TASKS TO PERFORM:
1 – Echo the passage of the article on the musical Between the Lines starting at "- Original cast" and ending at "the Lines (novel)", with no changes.
2 – In one to three sentences, explain why the Off-Broadway production in the article on the musical Between the Lines did not open until 2022.

##### TEXT FOR ANALYSIS #####

- Original cast recording cover art
- Music: Elyssa Samsel and Kate Anderson
- Lyrics: Elyssa Samsel and Kate Anderson
- Book: Timothy Allen McDonald
- Basis: Between the Lines (novel)
- Premiere: September 15, 2017: Kansas City Repetory Theatre
- Productions: 2017 Kansas City 2022 Off-Broadway

= Between the Lines (musical) =

American stage musical

Between the Lines is a musical based on the novel of the same name, written by Jodi Picoult, with music and lyrics by Elyssa Samsel and Kate Anderson, and a book by Timothy Allen McDonald. The musical follows 17-year-old Delilah as she struggles to balance fitting in at her new school and a romance with a prince who is another world away.

== Productions ==
Between the Lines had its world premiere production at Kansas City Repertory Theatre. It opened on September 15, 2017, following previews from September 8. It played a limited run to October 1, 2017. Arielle Jacobs played the lead role of Delilah.

The show was scheduled to open Off-Broadway at the Tony Kiser Theatre in May 2020. The production was delayed twice, first to 2021, and then to 2022 due to the COVID-19 pandemic. Between the Lines began previews on June 15, 2022, with an official opening on July 11. It was scheduled to play until October 2, 2022, but closed early on September 11. A cast recording was released on January 13, 2023.

== Musical numbers ==

- Act I
- "Another Chapter" – Delilah & Ensemble
- "Between the Lines" – Delilah & Oliver
- "Happily Ever After Hour" – Frump & Ensemble
- "When I'm Talking to Oliver" – Delilah & Ensemble
- "Mr Darcy and Me" – Ms. Winx
- "Inner Thoughts" – Allie, Janice, Martin, Mrs. Brown & Ryan
- "Start Again Tomorrow" – Grace
- "In My Perfect World" – Delilah & Oliver
- "Crazy Chemistry" – Allie & Ensemble
- "Butterflies" – Rapskullio
- "I'm Not Through" – Grace & Delilah
- "A Whole New Story" – Delilah

- Act II
- "Best Day Ever" – Ensemble
- "In My Perfect World (reprise)" – Oliver & Delilah
- "Do It For You" – Ondine, Marina & Kyrie
- "Butterflies (reprise)" – Rapskullio
- "Something to Hold On To" – Oliver
- "Leaps and Bounds" – Grace
- "Something to Hold on To (Reprise)"- Oliver
- "Out of Character" – Frump
- "Inner Thoughts (reprise)" – Allie, Janice, Martin & Ryan
- "Allie McAndrews" – Jules, Delilah & Ensemble
- "Can't Get 'Em Out" – Jessamyne, Delilah & Ensemble
- "Between the Lines (reprise)" – Delilah & Oliver
- "Say It In Other Words" – Delilah & Ensemble

== Synopsis ==

=== Act I ===
Delilah McPhee has just moved to a new high school and is dealing with her parents' divorce and her father leaving for his second family. On top of this, she becomes a social pariah after injuring the most popular girl in her grade, Allie McAndrews. To deal with the stress and ridicule, Delilah turns to reading on her roof as a means of escape. She becomes entranced with a children's fairytale called Between the Lines, which documents the story of Prince Oliver defeating his foes to save his betrothed. Delilah thinks that he's good-looking and relatable and begins talking to him about her problems. During one of her rereads, the word HELP shows up on the page, then disappears before she can get a second look.

##### PROVIDED MATERIAL #####

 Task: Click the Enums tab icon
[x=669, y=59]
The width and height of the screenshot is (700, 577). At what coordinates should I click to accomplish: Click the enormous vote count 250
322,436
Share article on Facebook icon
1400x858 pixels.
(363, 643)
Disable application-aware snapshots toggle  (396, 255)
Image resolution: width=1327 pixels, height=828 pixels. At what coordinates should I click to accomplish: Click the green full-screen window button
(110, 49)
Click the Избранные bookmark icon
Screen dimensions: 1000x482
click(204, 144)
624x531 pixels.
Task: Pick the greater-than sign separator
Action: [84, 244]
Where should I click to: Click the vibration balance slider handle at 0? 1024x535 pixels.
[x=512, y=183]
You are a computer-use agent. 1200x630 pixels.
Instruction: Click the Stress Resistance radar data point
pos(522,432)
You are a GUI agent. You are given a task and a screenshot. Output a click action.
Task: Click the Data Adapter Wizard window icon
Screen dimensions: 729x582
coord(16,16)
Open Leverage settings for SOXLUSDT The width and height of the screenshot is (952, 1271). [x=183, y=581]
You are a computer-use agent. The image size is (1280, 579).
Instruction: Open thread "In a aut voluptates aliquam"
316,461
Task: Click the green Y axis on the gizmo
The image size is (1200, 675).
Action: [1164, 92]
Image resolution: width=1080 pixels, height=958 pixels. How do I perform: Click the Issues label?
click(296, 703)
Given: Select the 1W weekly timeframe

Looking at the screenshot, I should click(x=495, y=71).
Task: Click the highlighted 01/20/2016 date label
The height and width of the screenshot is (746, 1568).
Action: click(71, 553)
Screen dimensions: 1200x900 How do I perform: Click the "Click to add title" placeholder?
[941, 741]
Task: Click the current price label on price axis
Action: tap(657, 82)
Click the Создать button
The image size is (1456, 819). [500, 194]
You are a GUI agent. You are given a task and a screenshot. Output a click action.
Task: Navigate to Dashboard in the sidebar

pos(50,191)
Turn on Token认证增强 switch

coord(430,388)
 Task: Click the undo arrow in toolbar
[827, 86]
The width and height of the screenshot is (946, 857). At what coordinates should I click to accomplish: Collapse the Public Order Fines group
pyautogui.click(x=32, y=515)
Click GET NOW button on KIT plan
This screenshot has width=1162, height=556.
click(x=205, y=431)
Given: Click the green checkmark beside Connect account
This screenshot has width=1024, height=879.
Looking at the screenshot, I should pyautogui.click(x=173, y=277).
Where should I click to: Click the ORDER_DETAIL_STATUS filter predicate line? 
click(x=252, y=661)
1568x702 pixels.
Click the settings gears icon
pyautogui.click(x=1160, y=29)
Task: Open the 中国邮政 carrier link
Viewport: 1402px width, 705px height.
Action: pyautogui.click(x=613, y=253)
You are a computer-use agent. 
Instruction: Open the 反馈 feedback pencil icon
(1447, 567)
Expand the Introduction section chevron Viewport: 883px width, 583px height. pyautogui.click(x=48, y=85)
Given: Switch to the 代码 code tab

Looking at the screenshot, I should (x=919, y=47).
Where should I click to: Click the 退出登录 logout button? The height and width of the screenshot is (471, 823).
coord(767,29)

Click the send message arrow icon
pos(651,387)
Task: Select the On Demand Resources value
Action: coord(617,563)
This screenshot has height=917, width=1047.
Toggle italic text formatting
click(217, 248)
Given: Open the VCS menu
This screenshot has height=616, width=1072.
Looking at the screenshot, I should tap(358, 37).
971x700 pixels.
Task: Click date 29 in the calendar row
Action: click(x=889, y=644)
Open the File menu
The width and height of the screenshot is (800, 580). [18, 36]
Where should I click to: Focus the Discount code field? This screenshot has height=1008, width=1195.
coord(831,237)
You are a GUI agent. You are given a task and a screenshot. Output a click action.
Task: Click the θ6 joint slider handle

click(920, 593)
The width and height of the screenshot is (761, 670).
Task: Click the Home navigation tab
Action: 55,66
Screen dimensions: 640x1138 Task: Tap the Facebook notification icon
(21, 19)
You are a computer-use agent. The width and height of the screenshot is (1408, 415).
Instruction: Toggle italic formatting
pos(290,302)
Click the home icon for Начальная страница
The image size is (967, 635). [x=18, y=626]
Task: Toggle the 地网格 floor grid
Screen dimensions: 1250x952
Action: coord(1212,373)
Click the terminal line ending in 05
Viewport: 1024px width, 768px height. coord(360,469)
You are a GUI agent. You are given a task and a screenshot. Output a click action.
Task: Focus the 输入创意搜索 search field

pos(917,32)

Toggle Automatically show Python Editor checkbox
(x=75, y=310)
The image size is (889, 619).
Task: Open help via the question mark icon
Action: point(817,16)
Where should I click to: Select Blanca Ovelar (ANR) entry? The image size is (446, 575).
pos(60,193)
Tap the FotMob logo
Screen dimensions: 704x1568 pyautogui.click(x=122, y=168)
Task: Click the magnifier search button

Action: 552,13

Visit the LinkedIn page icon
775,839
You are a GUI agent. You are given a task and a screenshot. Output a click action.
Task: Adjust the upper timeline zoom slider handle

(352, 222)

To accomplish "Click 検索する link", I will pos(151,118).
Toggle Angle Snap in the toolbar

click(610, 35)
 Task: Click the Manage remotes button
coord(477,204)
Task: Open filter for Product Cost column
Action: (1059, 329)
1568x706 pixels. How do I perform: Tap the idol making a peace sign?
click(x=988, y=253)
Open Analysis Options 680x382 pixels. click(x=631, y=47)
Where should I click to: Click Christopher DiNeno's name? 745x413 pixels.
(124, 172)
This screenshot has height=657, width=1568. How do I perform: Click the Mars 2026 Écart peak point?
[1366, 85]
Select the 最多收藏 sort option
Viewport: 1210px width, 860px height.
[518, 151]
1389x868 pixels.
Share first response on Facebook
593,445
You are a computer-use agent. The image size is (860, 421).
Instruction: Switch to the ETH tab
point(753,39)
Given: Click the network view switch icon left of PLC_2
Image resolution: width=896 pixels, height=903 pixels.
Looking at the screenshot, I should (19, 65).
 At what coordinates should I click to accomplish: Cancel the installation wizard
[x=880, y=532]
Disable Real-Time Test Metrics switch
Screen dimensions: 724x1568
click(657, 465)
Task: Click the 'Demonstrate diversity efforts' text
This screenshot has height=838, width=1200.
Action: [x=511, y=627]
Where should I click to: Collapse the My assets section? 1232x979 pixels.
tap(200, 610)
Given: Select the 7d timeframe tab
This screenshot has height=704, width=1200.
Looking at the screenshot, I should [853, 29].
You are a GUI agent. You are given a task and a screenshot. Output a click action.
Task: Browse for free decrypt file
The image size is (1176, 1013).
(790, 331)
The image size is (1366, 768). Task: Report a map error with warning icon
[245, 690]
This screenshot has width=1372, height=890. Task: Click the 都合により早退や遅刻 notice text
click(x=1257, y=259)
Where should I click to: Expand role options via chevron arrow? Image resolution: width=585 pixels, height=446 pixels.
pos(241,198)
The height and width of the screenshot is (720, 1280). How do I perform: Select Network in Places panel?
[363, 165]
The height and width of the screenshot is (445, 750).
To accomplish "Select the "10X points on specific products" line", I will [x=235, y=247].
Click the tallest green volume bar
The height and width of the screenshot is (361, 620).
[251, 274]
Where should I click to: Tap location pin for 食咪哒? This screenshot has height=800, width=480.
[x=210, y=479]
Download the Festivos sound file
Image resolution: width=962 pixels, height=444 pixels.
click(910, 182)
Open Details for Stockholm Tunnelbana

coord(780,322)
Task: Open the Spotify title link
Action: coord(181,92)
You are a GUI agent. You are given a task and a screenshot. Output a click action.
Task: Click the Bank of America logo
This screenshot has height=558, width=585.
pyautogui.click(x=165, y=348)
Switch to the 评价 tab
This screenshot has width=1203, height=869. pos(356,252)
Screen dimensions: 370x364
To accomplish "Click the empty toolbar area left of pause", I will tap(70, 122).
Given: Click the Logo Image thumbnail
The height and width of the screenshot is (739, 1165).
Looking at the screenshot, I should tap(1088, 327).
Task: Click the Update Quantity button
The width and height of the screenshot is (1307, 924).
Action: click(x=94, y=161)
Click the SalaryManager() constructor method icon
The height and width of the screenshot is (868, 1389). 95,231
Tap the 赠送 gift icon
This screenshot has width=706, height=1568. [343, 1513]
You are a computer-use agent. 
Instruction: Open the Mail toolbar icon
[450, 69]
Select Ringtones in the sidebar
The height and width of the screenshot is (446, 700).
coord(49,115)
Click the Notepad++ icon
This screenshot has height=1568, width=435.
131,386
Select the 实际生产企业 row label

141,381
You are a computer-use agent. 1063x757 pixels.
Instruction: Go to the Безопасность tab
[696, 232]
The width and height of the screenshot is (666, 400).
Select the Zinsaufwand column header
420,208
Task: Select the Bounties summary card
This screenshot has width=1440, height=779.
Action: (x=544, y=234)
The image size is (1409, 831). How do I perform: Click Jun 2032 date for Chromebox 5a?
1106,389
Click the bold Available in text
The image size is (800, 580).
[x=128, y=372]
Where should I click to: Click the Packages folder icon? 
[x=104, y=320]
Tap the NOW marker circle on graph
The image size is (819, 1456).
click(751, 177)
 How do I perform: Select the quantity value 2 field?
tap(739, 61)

#####

TASK-BY-TASK RESULTS:
1 –
- Original cast recording cover art
- Music: Elyssa Samsel and Kate Anderson
- Lyrics: Elyssa Samsel and Kate Anderson
- Book: Timothy Allen McDonald
- Basis: Between the Lines (novel)

2 – The show was scheduled to open at the Tony Kiser Theatre in May 2020, but the COVID-19 pandemic delayed it twice, first to 2021 and then to 2022.